BHP’s Jansen Potash Project 78% Complete, DCF Implies Shares Are Overvalued
BHP•Citigroup maintained a Neutral rating on BHP while the Jansen potash project reached 78% completion with production slated for mid-2027. A DCF analysis pegs intrinsic value between $33.34 and $57.90, well below current levels near $90, and a potential electrical workers strike at Port Hedland poses further operational risk.
1. Citigroup maintains Neutral rating
Citigroup has upheld its Neutral rating on BHP as of June 8, signaling a hold recommendation with no buy or sell bias. The stock was trading around $84 when the stance was issued, reflecting a cautious view despite ongoing project advances.

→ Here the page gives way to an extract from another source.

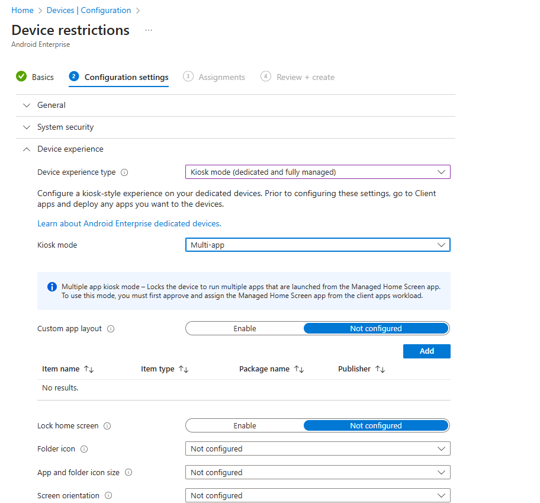This screenshot has width=540, height=503.
Task: Enable Custom app layout
Action: point(245,328)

2. Jansen potash project reaches 78% completion
The Jansen potash project has achieved 78% completion, backed by new rail agreements with Canadian National Railway and Canadian Pacific Kansas City to secure future logistics. First production is targeted for mid-2027, expanding BHP’s commodity offerings.

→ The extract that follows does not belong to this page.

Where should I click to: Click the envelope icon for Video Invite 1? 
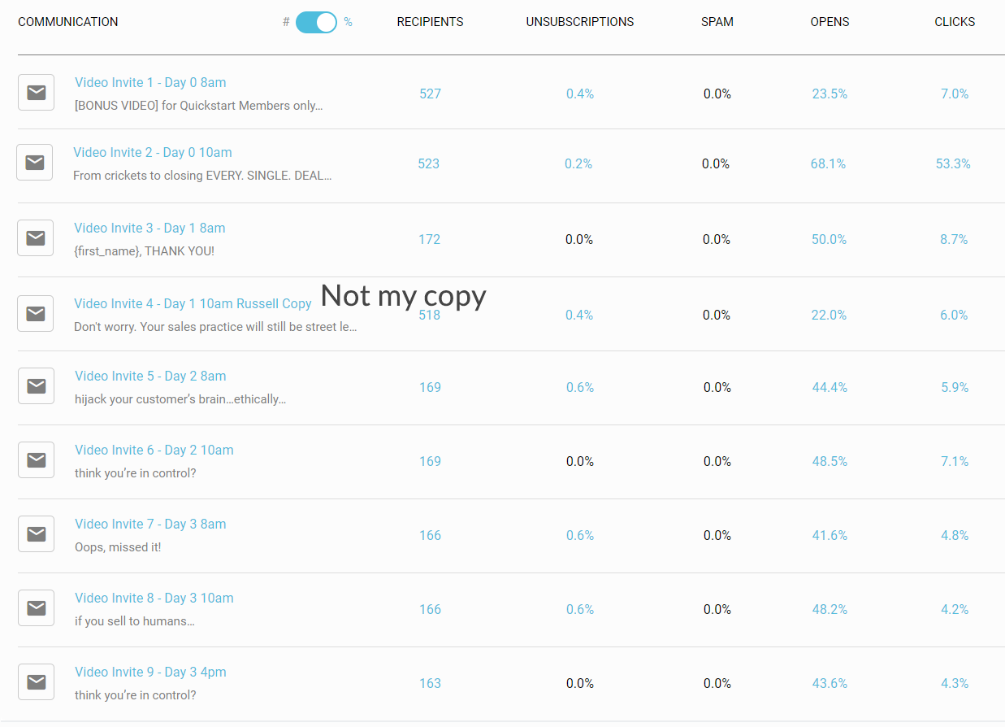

3. Valuation concerns and Port Hedland risk
A discounted cash flow analysis estimates BHP’s intrinsic share value at $33.34 to $57.90, significantly below recent trading near $89 after an 88.1% one-year rally, raising overvaluation flags. Meanwhile, a potential electrical workers strike at Port Hedland could disrupt iron ore exports and add to operational uncertainty.